I've added a few new books to my Books area. Proofs from THE BOOK by Aigner and Zeigler is a wonderful glimpse at a metaphysical artifact. Quoting from the preface: "Paul Erdös liked to talk about The Book, in which God maintains the perfect proofs for mathematical theorems, following the dictum of G. H. Hardy that there is no permanent place for ugly mathematics. Erdös also said that one need not believe in God but, as a mathematician, you should believe in The Book." The beautiful Aigner & Zeigler glimpse is now in a second edition.

Problem Solving Strategies by Arthur Engel is aimed at people involved at math competitions. It has 1300 problems and solutions, many of them new to me (which is saying something). Often a problem becomes easier if you know of a certain trick or method. The Herglotz trick, for example (see Proofs from The Book, chapter 19). Problem Solving Strategies concentrates on these methods.

Donald Knuth has calculated the number of 47-ominoes as exactly 272,680,844,424,943,840,614,538,634. More exciting are his plans for Art of Computer Programming, Volume 4. He's done extensive research on puzzle kings Loyd and Dudeney, and much of that research is indexed at Knuth's site, such as the Dudeney-Loyd columns for Tit Bits.

Erich Friedman noticed that 941 is the only 3 digit number that is the reverse of the sum of its proper substrings. 94+41+9+4+1 = 149. There is a four digit number with this property. What is it? Joseph DeVincentis, Ben Langton, Gerami F. Havewala, Gerard Schildberger, Cedric Lo, Andrej Jakobcic, and others added 891, 1392, 51070, 147970, 1,330,550 and 1,523,870.

More mazes can be found at joker-games.com. The Maze of Rah and Just Skidding are both good logic challenges.

I've moved the Logistic Map to my Prizes page as a \$50 problem.

I've located the Retrograde Analysis Page again.

Observer puzzlers and solutions were moved to the Solutions page.

Arcs through Dots were moved to the Connect the Dots page.

Domino graphs were solved by many people. My intended answer for the 9-circle problem (arrange the dominoes 1-3 1-4 1-5 2-3 2-4 2-5 3-4 3-5 4-5 in a circle so that no domino shares a number with its neighbor) involves the Petersen Graph. Just look at the 9-sided representation. Add the 1-2 domino at the center, and the rest of the problem is easy. The Petersen graph corresponds with the order-5 dominoes. The below two graphs correspond to the order 6 dominoes. I'm not sure if they have a name, but I probably won't get into too much trouble by calling them "domino graphs."

Order six domino graphs. Each vertex can be labeled uniquely with a pair
of numbers from {1,2,3,4,5,6} so that no adjacent vertices share numbers.

Patrick Hamlyn investigated augmented pentominoes.
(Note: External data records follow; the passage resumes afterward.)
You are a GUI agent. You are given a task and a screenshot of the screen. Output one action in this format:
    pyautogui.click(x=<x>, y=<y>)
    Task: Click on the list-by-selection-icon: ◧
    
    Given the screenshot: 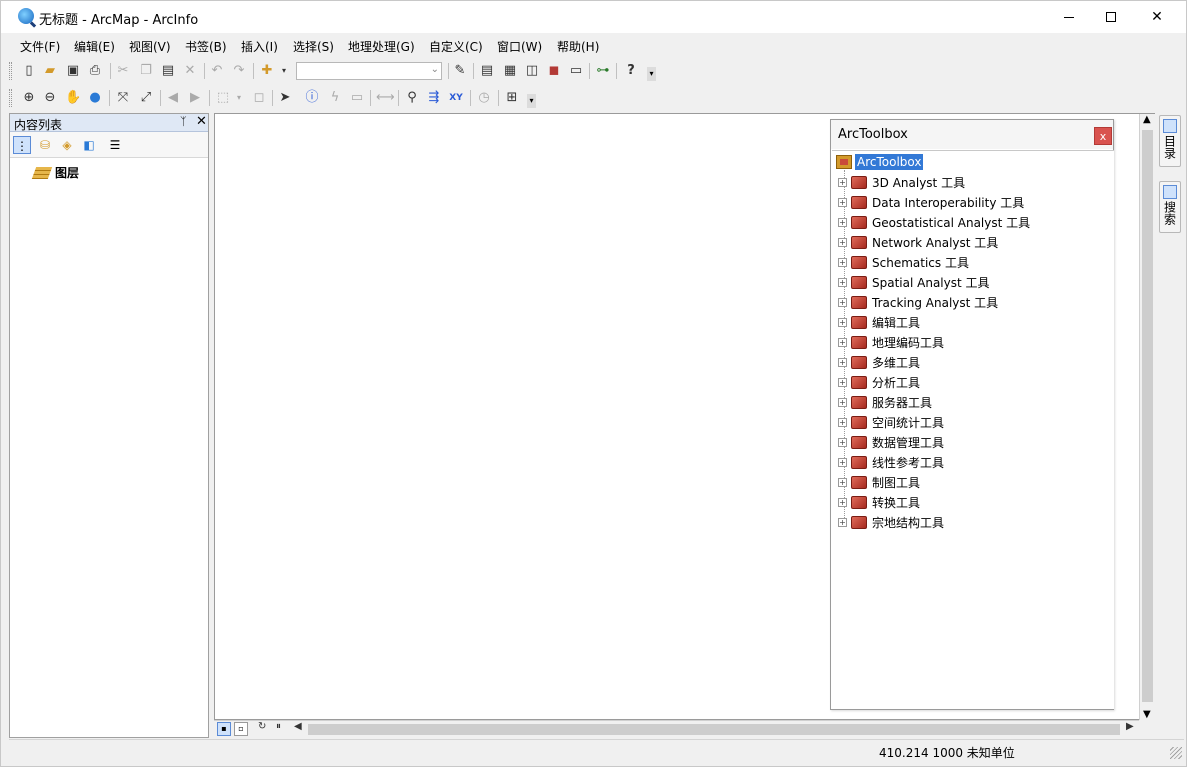 What is the action you would take?
    pyautogui.click(x=89, y=145)
    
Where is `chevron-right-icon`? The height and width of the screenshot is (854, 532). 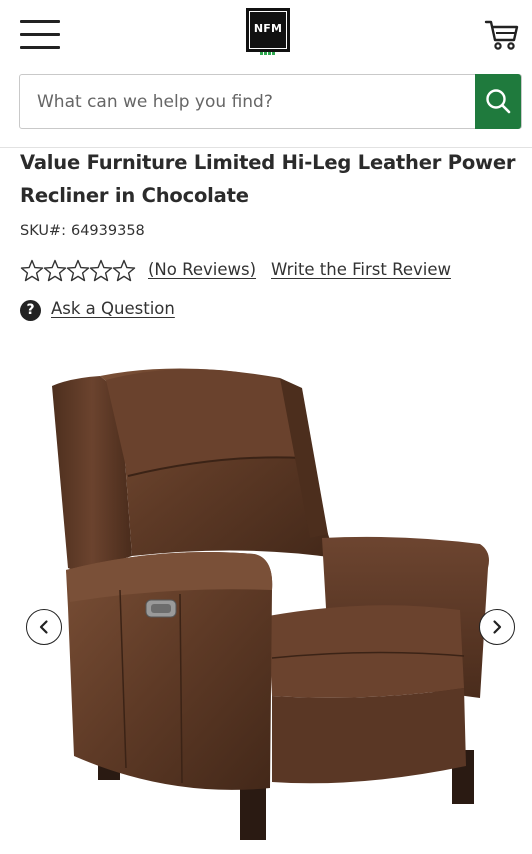
chevron-right-icon is located at coordinates (498, 627).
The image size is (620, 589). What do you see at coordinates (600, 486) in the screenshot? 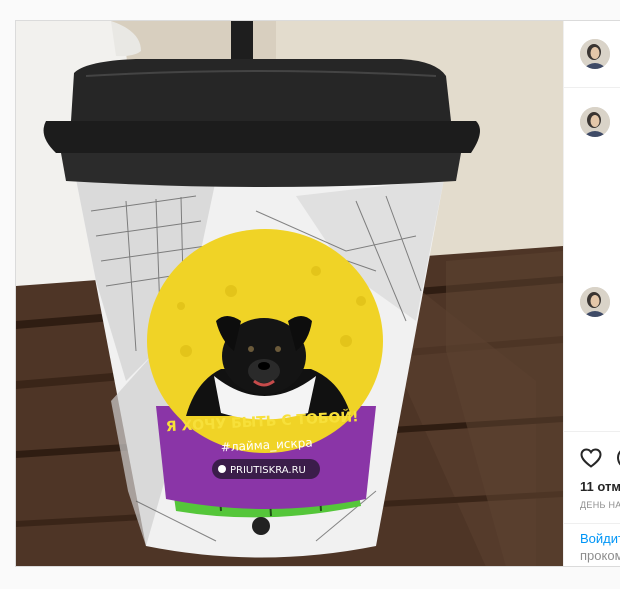
I see `likes-count: 11 отме` at bounding box center [600, 486].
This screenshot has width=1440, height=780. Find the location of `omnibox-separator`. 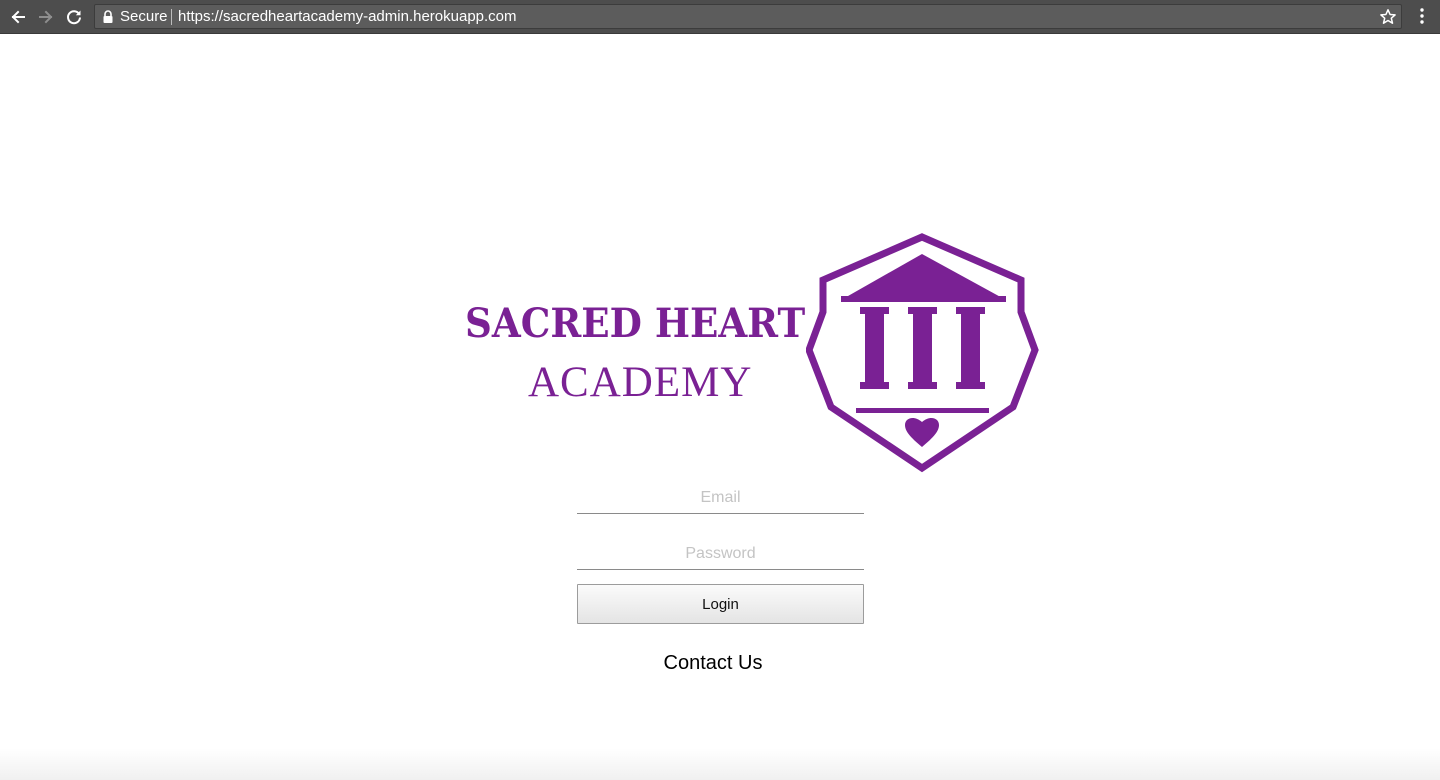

Archimedes and Aristotle might soon have some new papers published. Details.

From rec.puzzles: "Take the cards from a standard deck and turn them face up one at a time. You can stop at any time, at which point you are paid in dollars the number of red cards so far minus the number of black cards so far. Assuming optimal play, what is the expected payoff from this game?" Answer by Mark Thornquist.

"Lucy and Lily" is a game by Rich Schwartz that sneakily demonstrates the usefulness of four dimensional lattices.